Table 4 The scoring systems for the severity of the B lines

At the end of the study, we aimed to investigate the agreement between the calculated LASs by the two devices. We found that the best consistency between the devices was seen in the evaluation of LAS. When we analyse the mean scores of the measurements they were very similar, and there were no significant difference between the mean scores. A LAS was proposed and successfully applied to assess rearation in ventilator associated pneumonia, predict weaning failure from mechanical ventilation and monitor aeration in ECMO patients [3, 7, 30, 31]. A daily LAS assessment can be used to monitor of the respiratory disease. The LAS may guide fluid management in septic ARDS patients: in this setting, the LAS score variations are more sensitive than oxygenation in early detection of lung aeration deterioration due to fluid loading [32,33,34]. In patients with ARDS, the regional lung ultrasound score is strongly correlated with tissue density assessed with quantitative computed tomography (CT), and the increase in lung volume induced by positive end-expiratory pressure (PEEP) in patients with ARDS [33, 34]. The LAS can help in the weaning from mechanical ventilation. After a successful weaning trial, patients who will experience post-extubation distress have a higher LAS than those successfully extubated [30].

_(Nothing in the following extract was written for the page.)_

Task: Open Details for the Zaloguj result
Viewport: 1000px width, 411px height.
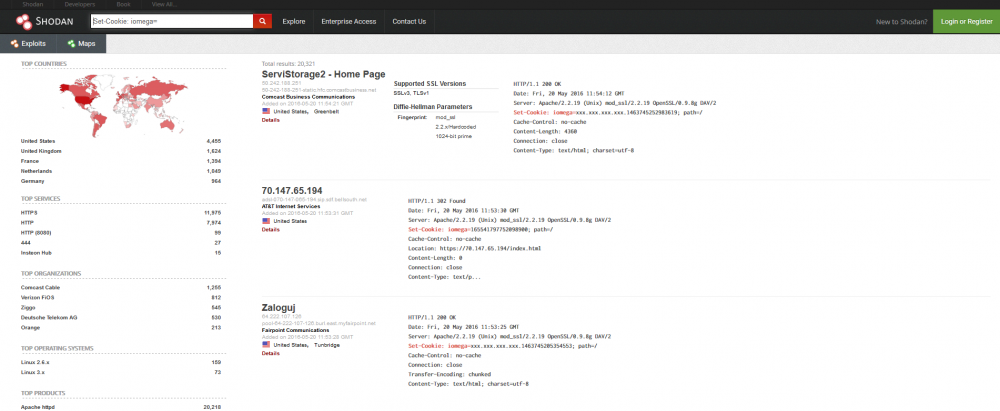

To date, however, the comparison of PSUD and SUD in the evaluation of LAS has never been performed. To our knowledge, this is the first study comparing PSUD with SUD to assess LAS in these patients through bedside ultrasound.

5 Limitations of the study

We have some limitations in our study; we used phased array probe for the measurements although it would be more reliable to use linear probe [21]. Default recording time of our devices were different and this might have beeen cause to count B lines differently.

In our study we used 12 area scoring system but we evaluated only 11 areas; Because of bad image quality we excluded zone 8. But we believe that absence of zone 8 evaluation negatively influenced our conclusion since our study is a technical study comparing devices’ capability of imaging zone by zone. Additionally we didnt make a clinical decision according to our results such as to start or stop antibiotic or diuretic therapy. Lastly it is possible to find other studies in literature which use 11 zones [35, 36]. Patients changed position, affecting measures and limiting any form of standardising. Lastly we didn’t evaluated intra-operator agreement.

6 Conclusions

We have found PSUD to be in good overall agreement with high-end ultrasound systems in the detections of PE, alveolar syndrome, consolidation patterns and calculation of LAS. Further research is needed with more standardized comparison for B-line evaluation by PSUDs.